WRITTEN INSTRUCTION> Rewrite the lines from the one with "Where should I click to: Click DE" up to and including the one with "Looking at the screenshot, I should coord(355,364).", switching "sidebar icon" to "sidebar button" and leaving everything else unchanged.

====================

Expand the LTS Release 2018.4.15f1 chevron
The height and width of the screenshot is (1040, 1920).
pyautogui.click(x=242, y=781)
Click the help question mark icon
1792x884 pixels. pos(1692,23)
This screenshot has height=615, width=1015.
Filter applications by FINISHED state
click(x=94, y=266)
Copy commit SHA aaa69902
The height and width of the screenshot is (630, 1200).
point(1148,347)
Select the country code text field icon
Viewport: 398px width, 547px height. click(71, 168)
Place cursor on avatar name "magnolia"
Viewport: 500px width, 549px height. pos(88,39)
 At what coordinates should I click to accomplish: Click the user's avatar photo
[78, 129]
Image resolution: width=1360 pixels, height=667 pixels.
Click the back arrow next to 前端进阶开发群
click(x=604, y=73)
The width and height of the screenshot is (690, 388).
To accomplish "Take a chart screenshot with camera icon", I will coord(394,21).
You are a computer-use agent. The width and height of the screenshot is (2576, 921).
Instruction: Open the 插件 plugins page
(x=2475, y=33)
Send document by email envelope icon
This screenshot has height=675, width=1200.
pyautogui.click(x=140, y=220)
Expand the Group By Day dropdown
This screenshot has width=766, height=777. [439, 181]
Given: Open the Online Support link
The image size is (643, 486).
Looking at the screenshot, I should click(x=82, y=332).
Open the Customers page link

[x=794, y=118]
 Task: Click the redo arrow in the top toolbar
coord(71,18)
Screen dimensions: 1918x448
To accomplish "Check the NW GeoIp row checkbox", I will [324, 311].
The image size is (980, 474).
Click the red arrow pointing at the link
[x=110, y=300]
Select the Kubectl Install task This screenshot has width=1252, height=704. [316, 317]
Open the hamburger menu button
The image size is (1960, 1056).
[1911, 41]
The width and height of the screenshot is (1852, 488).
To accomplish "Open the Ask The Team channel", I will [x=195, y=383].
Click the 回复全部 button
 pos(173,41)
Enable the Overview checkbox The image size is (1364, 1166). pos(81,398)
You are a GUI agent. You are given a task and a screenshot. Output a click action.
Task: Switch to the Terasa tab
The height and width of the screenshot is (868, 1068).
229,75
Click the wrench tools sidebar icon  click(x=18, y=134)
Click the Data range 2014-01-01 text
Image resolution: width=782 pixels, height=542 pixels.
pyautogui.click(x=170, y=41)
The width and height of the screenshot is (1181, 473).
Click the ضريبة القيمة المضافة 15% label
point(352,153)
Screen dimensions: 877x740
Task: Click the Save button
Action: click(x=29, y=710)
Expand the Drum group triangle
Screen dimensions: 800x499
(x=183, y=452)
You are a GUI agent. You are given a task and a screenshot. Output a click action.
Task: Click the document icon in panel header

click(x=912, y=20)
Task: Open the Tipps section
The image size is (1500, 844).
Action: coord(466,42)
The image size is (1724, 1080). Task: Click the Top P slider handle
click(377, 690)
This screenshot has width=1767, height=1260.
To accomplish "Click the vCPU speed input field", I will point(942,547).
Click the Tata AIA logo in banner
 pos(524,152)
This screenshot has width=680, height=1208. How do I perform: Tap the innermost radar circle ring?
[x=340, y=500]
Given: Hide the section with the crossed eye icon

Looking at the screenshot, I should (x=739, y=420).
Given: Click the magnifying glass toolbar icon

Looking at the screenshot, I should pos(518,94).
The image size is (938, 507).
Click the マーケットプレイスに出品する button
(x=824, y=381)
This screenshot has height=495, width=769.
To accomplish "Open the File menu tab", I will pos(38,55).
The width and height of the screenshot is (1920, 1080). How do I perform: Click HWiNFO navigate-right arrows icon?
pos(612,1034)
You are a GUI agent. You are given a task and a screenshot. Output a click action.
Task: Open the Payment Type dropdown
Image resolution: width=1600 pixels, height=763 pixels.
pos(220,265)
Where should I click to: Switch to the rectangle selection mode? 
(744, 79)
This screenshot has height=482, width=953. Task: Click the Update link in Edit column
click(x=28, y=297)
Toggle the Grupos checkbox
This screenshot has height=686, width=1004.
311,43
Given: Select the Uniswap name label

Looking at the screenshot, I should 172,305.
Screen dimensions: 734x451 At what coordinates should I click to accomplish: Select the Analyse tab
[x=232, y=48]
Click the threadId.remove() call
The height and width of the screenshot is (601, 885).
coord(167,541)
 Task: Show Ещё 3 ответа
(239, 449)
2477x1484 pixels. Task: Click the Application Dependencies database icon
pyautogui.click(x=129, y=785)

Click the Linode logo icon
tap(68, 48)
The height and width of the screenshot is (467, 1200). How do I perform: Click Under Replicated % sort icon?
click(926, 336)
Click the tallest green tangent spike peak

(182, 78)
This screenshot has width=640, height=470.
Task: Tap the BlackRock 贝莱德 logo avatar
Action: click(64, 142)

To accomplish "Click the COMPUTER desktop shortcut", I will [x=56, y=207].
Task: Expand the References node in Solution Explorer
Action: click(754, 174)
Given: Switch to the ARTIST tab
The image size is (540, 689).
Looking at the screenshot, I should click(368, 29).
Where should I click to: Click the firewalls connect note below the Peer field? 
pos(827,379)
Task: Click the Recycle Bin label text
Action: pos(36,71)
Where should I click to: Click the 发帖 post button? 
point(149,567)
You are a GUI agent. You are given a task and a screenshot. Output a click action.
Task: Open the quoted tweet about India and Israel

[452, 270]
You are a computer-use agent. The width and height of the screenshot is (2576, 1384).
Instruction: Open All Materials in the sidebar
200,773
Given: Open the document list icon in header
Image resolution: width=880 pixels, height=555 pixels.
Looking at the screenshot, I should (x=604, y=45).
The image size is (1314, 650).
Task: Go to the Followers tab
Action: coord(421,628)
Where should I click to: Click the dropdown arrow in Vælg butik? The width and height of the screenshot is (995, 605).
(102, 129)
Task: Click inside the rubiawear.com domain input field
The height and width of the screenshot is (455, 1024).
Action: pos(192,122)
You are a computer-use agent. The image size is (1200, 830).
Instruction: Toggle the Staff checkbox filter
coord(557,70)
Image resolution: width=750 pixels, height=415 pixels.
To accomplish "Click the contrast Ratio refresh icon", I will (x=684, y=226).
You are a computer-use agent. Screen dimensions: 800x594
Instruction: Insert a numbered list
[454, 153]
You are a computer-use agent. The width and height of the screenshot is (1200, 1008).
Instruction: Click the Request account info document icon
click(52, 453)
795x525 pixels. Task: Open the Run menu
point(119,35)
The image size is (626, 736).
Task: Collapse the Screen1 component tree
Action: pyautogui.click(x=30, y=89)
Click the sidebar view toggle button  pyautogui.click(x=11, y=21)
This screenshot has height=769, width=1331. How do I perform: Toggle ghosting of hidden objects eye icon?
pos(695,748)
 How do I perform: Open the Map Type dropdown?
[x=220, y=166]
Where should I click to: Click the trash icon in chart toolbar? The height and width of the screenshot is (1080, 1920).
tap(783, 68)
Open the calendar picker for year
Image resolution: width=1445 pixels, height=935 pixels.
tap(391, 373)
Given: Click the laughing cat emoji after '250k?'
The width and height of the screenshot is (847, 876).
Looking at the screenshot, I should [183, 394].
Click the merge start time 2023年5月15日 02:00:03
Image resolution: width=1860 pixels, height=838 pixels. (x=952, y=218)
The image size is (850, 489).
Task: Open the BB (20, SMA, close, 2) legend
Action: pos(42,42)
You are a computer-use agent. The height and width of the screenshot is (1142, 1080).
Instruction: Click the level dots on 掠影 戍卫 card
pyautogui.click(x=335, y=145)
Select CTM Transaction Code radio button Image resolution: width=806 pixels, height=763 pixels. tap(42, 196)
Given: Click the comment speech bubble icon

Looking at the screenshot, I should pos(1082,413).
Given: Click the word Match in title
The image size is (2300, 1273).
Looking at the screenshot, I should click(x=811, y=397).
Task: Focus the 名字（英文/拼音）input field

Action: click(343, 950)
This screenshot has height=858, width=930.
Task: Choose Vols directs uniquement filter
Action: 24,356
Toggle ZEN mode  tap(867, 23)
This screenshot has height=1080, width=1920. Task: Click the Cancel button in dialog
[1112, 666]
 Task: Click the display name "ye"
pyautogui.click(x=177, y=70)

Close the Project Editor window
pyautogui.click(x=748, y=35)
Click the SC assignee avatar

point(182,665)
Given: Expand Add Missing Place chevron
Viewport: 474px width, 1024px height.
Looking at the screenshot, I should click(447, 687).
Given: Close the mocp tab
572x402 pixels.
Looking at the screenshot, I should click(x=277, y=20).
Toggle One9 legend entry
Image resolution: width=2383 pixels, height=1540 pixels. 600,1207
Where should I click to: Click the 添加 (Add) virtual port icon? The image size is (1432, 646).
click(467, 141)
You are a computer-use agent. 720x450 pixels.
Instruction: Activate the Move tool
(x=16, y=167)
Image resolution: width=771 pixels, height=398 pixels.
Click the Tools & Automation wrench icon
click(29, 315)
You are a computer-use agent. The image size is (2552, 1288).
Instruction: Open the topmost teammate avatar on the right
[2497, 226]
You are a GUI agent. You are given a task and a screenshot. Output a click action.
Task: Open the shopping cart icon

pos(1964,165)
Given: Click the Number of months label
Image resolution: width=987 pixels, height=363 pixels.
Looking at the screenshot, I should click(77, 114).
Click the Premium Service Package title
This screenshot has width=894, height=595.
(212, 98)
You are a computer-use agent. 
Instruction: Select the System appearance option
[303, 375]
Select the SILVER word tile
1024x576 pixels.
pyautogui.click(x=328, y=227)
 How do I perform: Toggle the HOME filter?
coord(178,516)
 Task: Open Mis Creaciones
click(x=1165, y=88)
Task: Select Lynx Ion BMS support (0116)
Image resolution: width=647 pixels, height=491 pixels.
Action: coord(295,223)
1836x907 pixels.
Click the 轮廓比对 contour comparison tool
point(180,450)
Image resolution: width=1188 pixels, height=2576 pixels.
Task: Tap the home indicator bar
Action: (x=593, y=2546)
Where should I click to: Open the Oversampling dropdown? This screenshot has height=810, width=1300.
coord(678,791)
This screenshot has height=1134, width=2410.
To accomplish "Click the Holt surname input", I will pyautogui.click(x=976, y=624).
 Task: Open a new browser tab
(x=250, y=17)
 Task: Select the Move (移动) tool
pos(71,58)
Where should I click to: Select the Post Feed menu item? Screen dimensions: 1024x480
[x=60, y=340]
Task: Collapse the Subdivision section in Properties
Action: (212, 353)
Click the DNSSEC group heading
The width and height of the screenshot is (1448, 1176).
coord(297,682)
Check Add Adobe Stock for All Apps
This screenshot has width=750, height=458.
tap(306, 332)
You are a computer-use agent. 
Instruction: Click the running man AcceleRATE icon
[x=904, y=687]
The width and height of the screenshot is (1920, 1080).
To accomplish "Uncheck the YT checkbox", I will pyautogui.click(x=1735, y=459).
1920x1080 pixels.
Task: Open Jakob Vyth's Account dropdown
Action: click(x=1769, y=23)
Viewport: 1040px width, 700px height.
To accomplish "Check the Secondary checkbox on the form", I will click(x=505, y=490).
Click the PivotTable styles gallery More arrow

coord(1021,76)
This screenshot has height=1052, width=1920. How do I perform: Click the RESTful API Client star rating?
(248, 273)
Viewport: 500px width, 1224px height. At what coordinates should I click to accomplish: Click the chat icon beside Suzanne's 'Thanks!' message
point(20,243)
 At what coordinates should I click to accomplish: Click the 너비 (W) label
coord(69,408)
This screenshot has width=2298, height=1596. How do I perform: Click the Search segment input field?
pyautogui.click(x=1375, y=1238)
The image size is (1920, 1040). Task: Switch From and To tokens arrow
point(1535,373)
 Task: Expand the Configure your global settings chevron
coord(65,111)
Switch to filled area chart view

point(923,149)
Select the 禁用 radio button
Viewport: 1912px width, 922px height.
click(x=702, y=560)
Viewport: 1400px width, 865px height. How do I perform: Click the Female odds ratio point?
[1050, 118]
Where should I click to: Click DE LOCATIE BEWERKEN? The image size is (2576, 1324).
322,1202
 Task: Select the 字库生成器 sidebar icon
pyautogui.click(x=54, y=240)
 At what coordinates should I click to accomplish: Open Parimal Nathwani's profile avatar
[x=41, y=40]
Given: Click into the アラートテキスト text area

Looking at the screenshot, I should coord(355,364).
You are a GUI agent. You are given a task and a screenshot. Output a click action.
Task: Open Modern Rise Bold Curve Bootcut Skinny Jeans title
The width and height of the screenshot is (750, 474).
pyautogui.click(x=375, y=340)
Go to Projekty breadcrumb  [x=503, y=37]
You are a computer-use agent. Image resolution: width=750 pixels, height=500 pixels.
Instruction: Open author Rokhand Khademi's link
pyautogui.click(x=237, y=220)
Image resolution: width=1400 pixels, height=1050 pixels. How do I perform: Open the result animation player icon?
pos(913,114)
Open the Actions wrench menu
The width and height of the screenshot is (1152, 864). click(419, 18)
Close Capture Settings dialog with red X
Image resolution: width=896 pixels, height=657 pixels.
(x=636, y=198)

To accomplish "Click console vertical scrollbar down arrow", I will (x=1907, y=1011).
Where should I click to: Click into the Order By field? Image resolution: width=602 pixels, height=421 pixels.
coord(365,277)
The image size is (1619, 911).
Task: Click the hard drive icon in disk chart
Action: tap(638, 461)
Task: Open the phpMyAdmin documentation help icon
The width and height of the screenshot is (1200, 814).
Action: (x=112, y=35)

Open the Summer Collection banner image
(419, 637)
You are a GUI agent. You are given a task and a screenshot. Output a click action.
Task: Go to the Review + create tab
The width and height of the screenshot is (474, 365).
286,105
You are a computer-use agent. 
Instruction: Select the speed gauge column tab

====================

ANSWER FOR THIS EXERCISE>
Where should I click to: Click DE LOCATIE BEWERKEN? The image size is (2576, 1324).
322,1202
 Task: Select the 字库生成器 sidebar button
pyautogui.click(x=54, y=240)
 At what coordinates should I click to accomplish: Open Parimal Nathwani's profile avatar
[x=41, y=40]
Given: Click into the アラートテキスト text area

Looking at the screenshot, I should coord(355,364).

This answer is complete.